All I have seen teaches me to trust the Creator for all I have not seen.”Ralph Waldo Emerson
In the Bible in Hebrews chapter 11 verse 1 we read that “faith is the substance of things hoped for, the evidence of things not seen.” It is this faith that gives us hope and power to continue on with the good works we do even when we cannot yet see the outcomes we hope for. We keep putting one step in front of the other. We may move more slowly, we may need to check in or reach out, but we can keep going, keep working, keep hoping. We are women of faith.

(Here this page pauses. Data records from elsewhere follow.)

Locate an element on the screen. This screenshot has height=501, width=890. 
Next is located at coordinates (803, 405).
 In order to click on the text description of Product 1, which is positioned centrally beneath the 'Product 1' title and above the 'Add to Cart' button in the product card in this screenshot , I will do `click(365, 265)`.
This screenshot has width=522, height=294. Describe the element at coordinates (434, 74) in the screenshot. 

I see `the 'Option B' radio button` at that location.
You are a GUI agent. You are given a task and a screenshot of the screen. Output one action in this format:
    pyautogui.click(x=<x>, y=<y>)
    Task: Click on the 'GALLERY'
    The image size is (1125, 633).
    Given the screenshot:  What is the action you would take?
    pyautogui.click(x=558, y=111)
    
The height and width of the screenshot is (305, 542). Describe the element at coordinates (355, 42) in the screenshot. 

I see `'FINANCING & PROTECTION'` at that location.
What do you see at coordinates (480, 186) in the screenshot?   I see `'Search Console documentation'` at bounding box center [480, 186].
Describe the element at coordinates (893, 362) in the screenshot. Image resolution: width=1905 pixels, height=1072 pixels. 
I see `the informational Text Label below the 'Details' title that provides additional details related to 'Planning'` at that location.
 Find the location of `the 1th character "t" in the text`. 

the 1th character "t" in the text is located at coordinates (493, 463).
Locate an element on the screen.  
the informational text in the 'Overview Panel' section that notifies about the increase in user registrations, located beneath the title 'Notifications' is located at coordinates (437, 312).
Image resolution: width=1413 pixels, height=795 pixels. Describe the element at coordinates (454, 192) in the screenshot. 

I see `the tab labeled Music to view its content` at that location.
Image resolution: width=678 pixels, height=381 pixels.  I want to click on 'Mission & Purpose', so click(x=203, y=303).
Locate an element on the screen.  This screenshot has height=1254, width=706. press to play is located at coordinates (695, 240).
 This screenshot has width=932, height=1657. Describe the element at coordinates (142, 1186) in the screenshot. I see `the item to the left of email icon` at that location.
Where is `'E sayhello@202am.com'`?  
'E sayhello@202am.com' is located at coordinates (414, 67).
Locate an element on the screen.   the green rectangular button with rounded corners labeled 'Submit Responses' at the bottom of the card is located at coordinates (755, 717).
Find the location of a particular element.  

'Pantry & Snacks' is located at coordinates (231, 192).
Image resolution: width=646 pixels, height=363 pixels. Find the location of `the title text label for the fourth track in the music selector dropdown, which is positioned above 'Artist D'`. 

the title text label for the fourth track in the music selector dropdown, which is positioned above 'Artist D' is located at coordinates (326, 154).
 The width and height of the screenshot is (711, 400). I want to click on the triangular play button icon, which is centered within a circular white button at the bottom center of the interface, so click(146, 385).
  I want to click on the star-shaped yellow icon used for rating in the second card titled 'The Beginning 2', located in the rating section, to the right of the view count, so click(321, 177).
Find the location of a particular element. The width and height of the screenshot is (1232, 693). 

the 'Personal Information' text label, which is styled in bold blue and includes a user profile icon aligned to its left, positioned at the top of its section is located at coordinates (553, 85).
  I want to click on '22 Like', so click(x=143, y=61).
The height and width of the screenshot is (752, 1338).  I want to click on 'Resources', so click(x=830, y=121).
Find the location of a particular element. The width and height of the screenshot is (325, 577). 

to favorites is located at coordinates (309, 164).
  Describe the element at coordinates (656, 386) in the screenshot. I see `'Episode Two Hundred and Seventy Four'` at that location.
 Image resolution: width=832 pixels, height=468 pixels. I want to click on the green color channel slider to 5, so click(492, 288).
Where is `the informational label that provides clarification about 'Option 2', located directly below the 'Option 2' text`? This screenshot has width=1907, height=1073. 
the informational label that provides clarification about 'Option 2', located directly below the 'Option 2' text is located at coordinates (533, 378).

Recently while I was driving in the morning fog I paused at an intersection with a four way stop. When I looked down the road to my left I was hit by the thought of all I could not see. I know the road there continues for quite a while, but with the fog and the trees and the curve of the road, what I could see was actually very little of what there really is. The impression that settled in my heart was a reminder that God sees it all. My faith tells me that while my perspective is limited, He knows the end from the beginning. Trusting in Him will help elevate my understanding and give me courage to continue.
Being a woman of faith gives purpose to the mundane, power to the smallest of acts, and strength to persist and persevere when faced with challenges that seem insurmountable. It means trusting that as we do what God would have us do, He will help us and make us more than we would have been on our own. It means reaching out and lifting those around us. It means knowing that God sees what I cannot and accepting His love and guidance to continue in hope.